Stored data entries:
┌────────

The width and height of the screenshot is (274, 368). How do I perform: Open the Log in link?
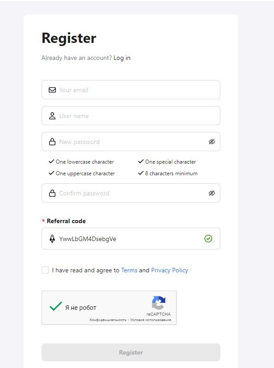tap(122, 58)
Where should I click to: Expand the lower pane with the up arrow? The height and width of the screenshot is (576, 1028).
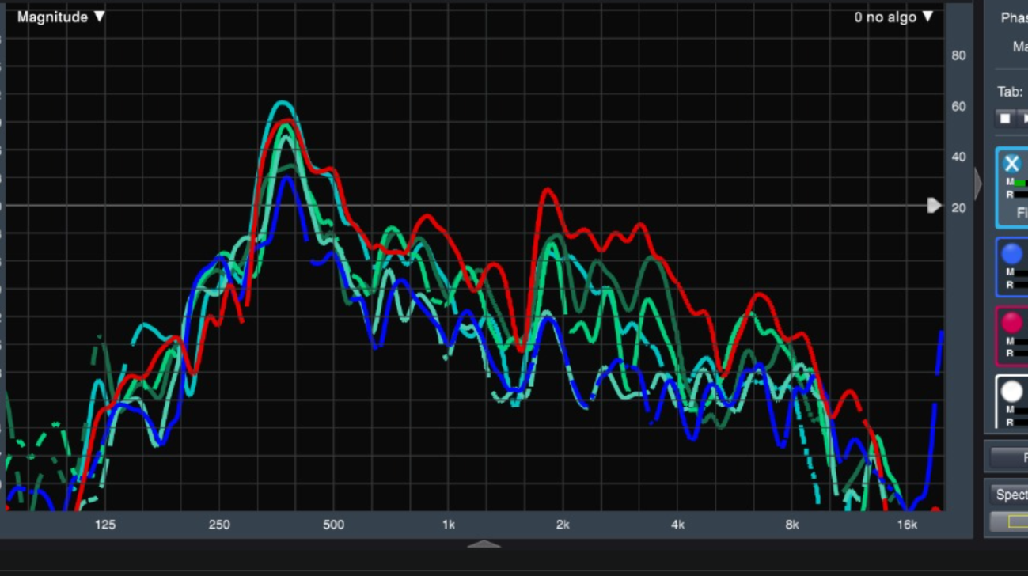[484, 544]
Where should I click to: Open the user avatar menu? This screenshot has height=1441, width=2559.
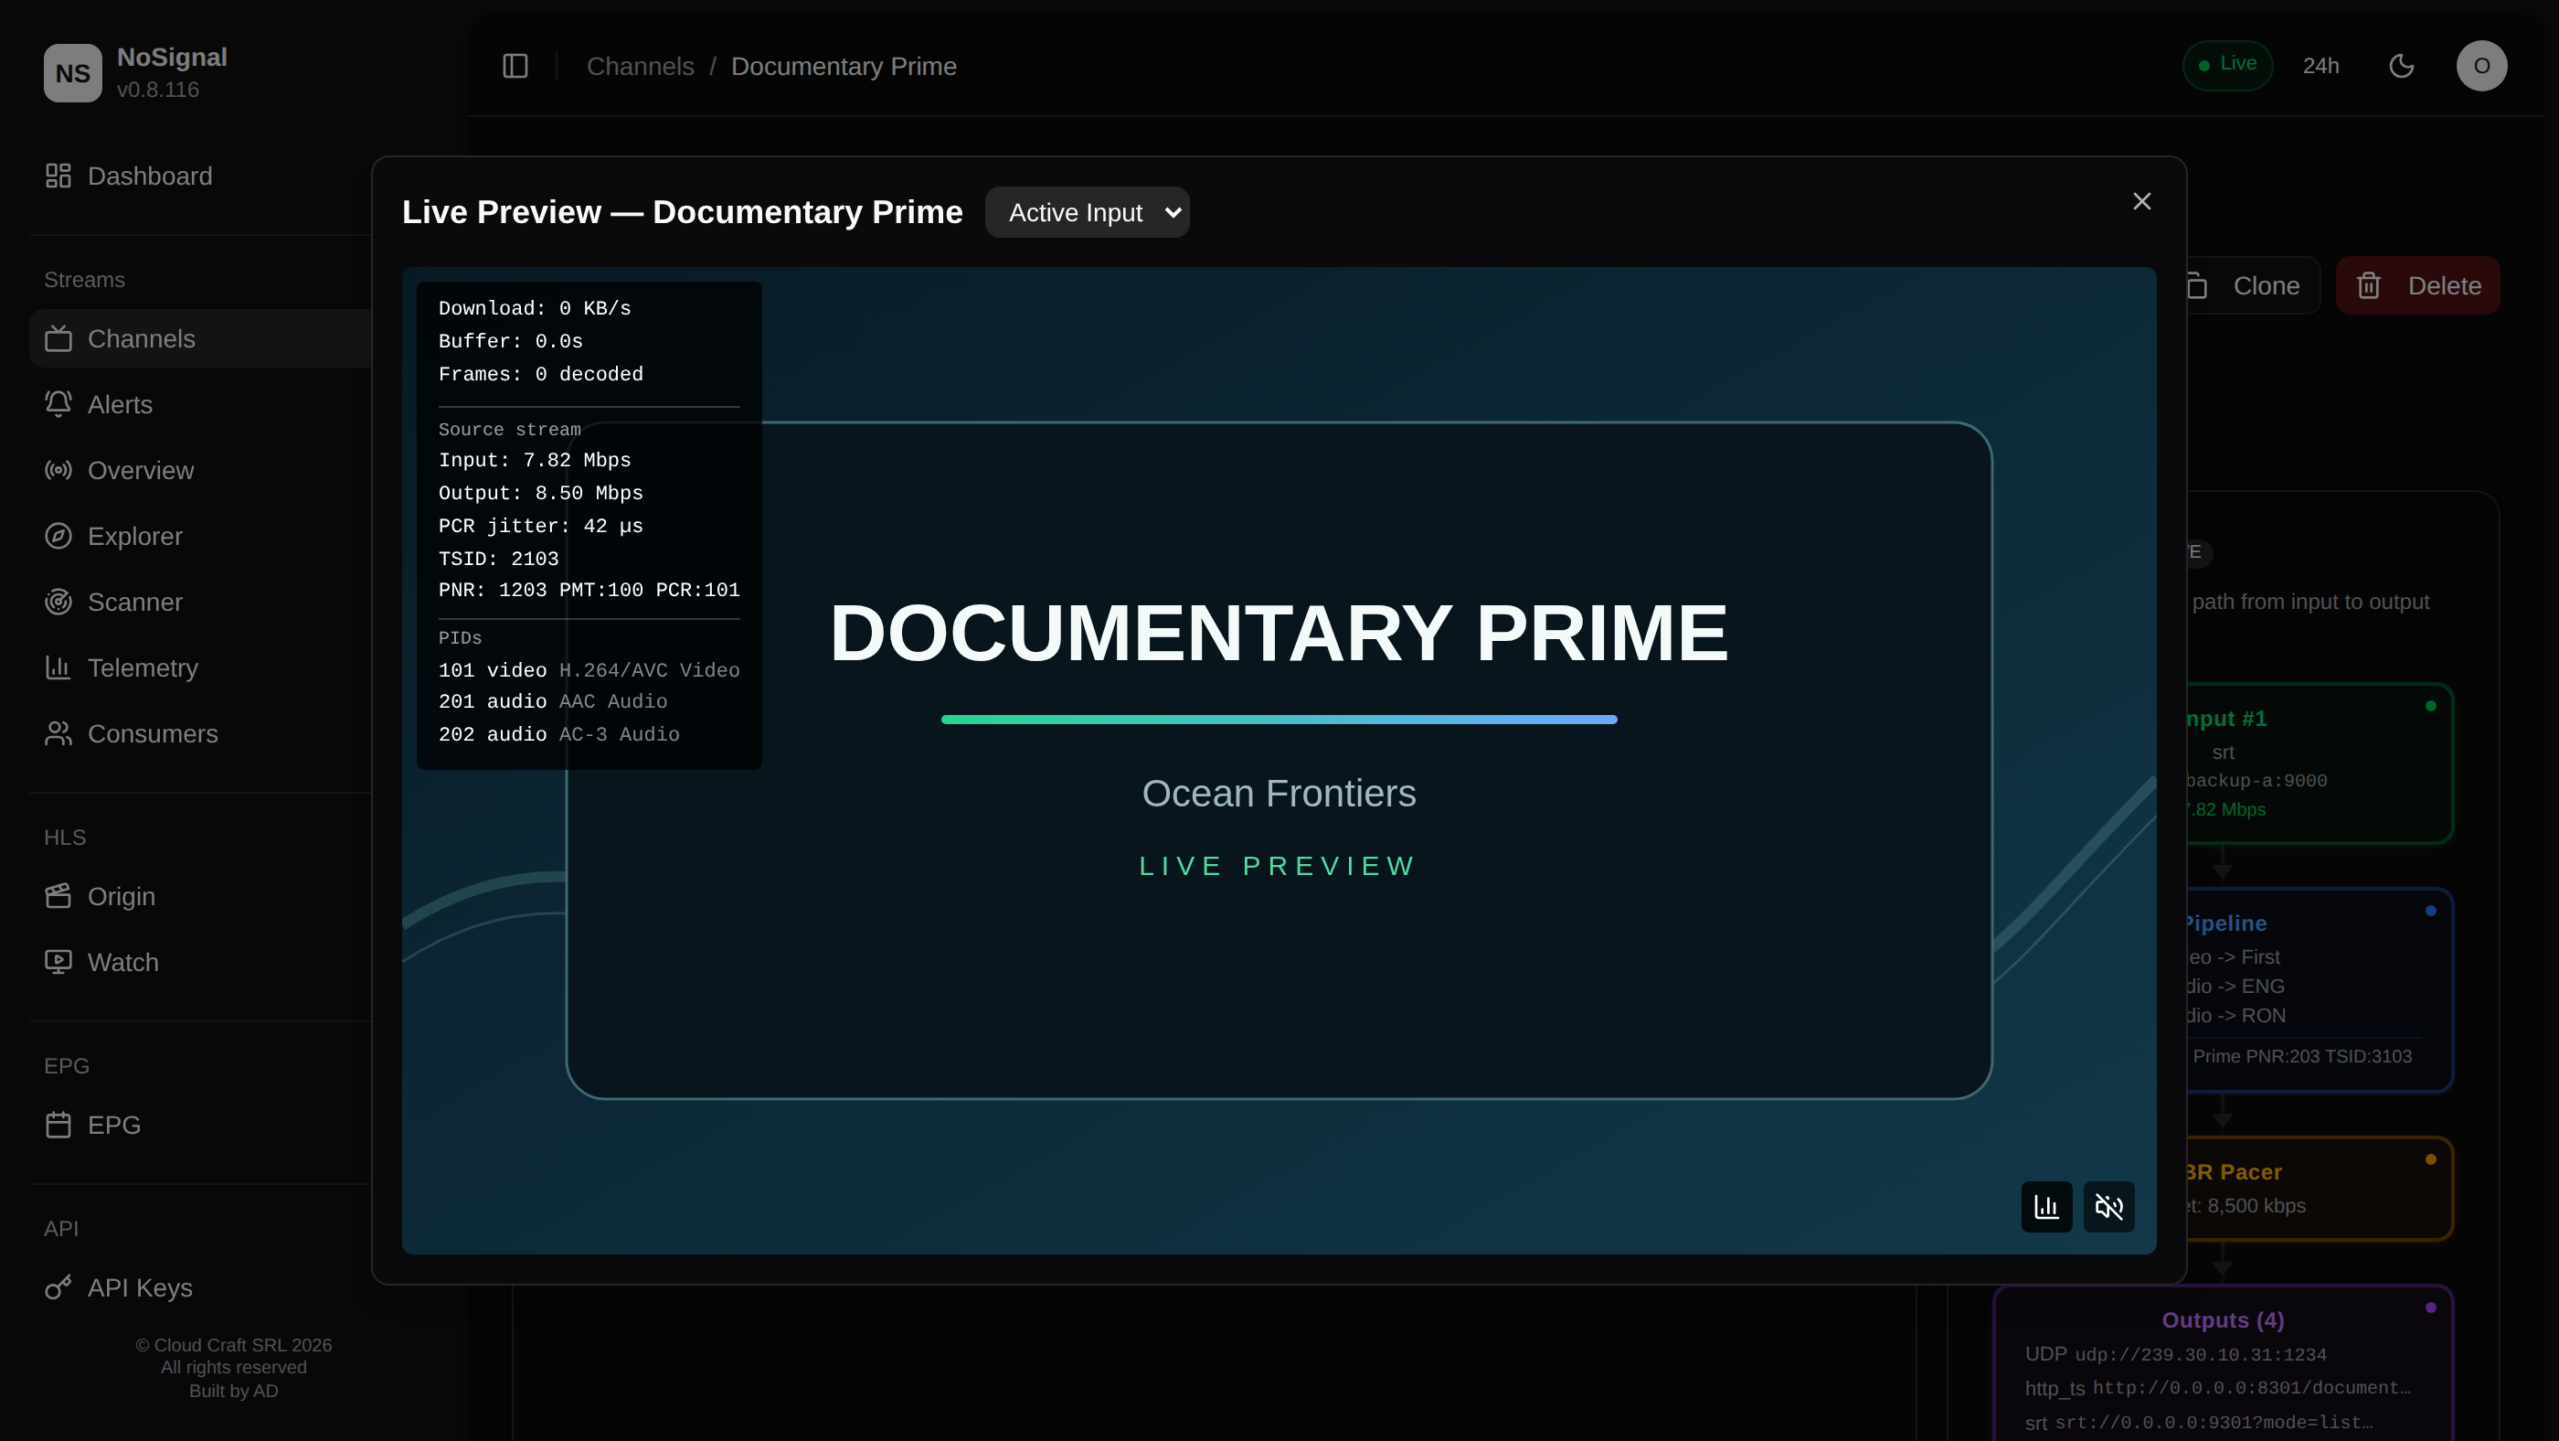pos(2482,66)
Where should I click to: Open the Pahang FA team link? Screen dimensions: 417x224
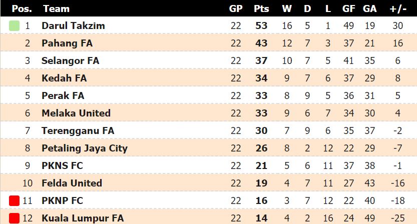[x=67, y=43]
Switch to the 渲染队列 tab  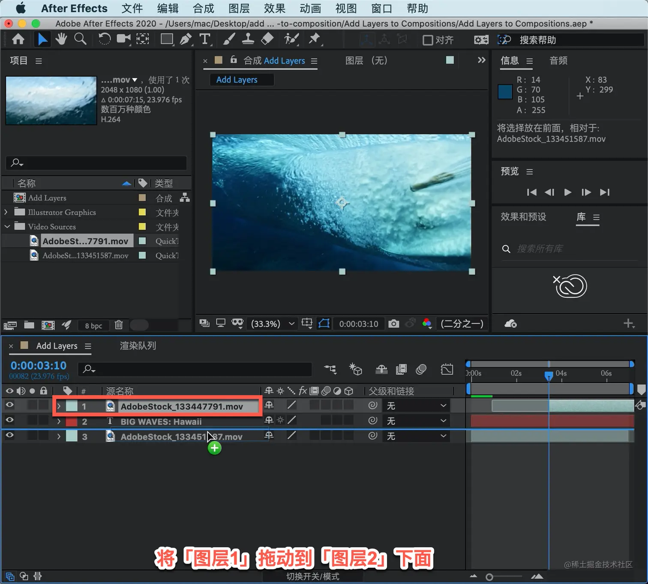coord(138,346)
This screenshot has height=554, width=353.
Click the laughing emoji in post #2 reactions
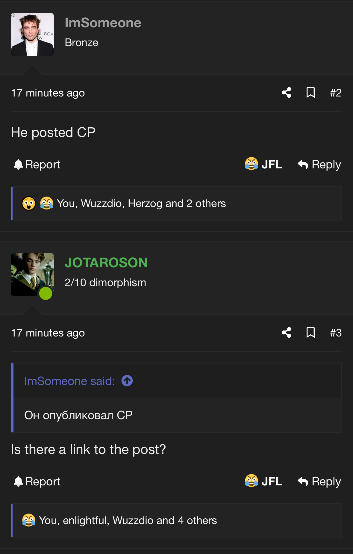pos(47,203)
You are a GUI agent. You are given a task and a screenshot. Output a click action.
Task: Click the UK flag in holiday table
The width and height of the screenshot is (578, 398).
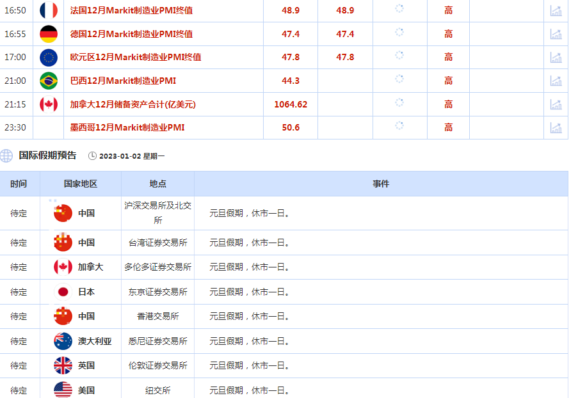click(63, 365)
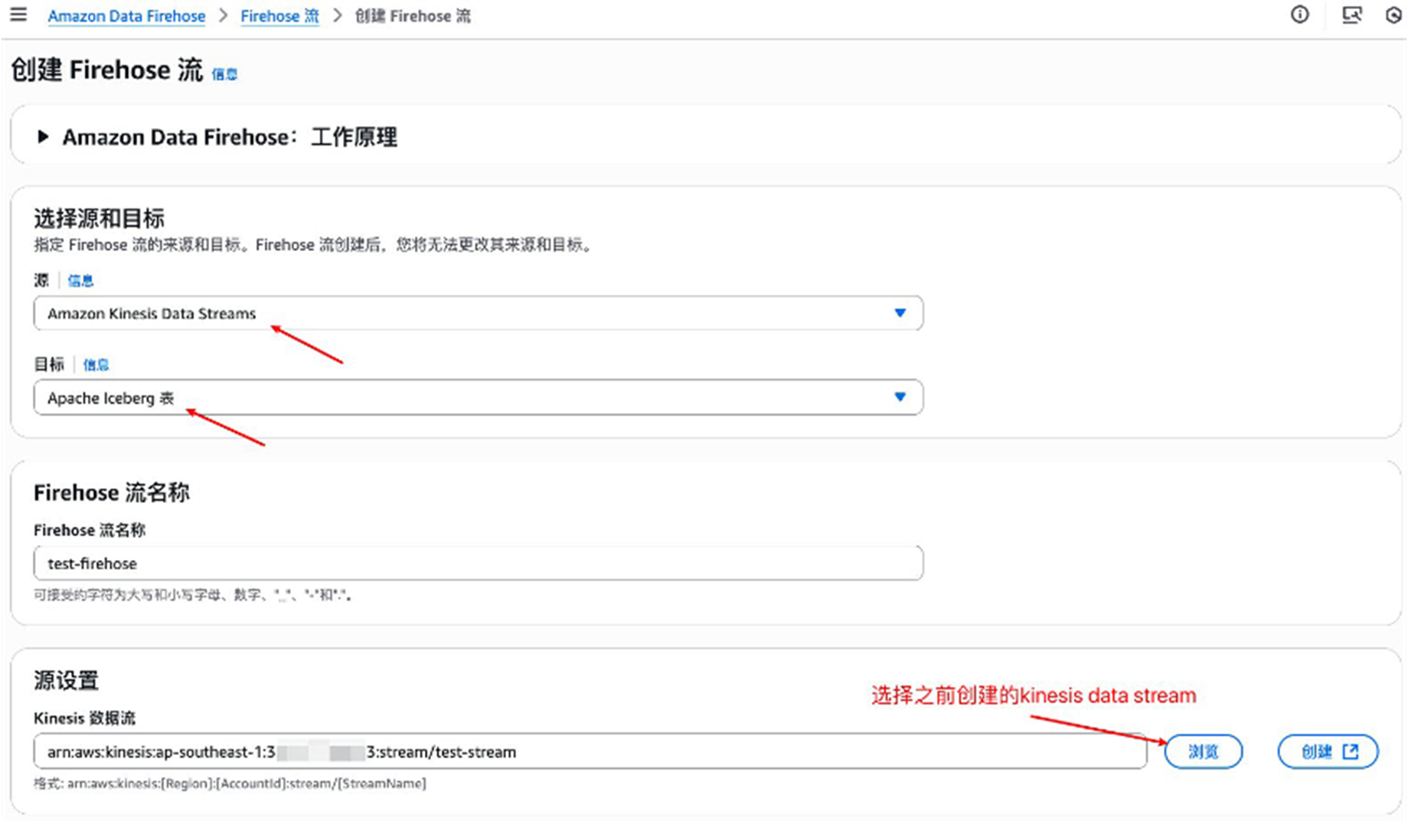Go to Amazon Data Firehose breadcrumb
Screen dimensions: 1408x821
pos(126,16)
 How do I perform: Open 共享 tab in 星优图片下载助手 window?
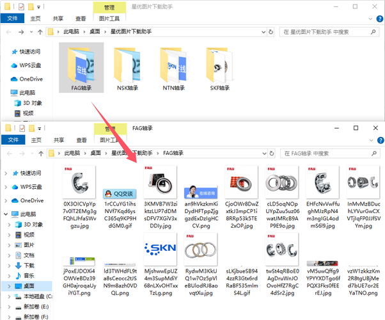58,19
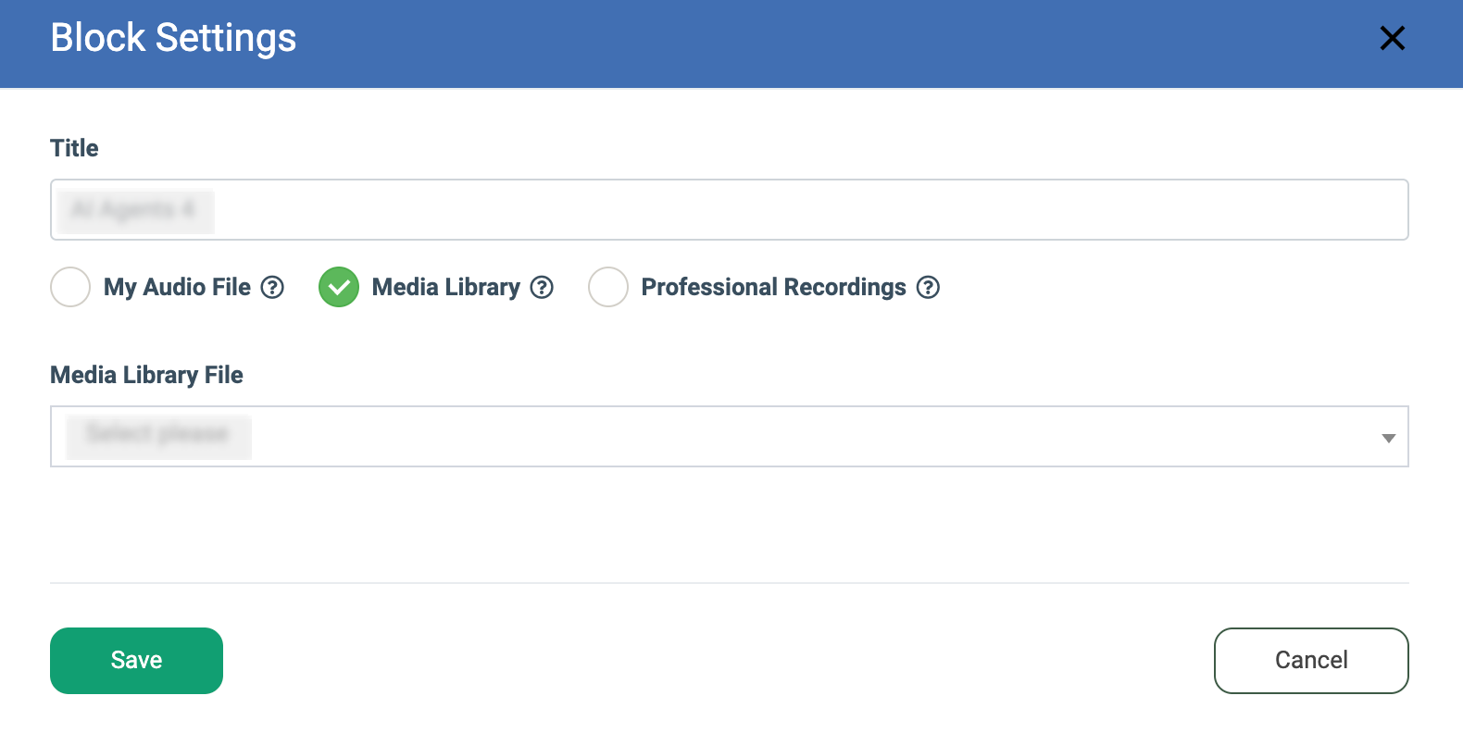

└────────

Task requirements: With the pictures left out, give again exactly the lines from the one with "Click the laughing emoji in post #2 reactions" through the end of the data, both included.

Response to the task:
Click the laughing emoji in post #2 reactions
pos(47,203)
You are a GUI agent. You are given a task and a screenshot. Output a click action.
Task: Click the UK flag in holiday table
The width and height of the screenshot is (578, 398).
click(63, 365)
Go to Amazon Data Firehose breadcrumb
Screen dimensions: 1408x821
pos(126,16)
 How do I perform: Open 共享 tab in 星优图片下载助手 window?
58,19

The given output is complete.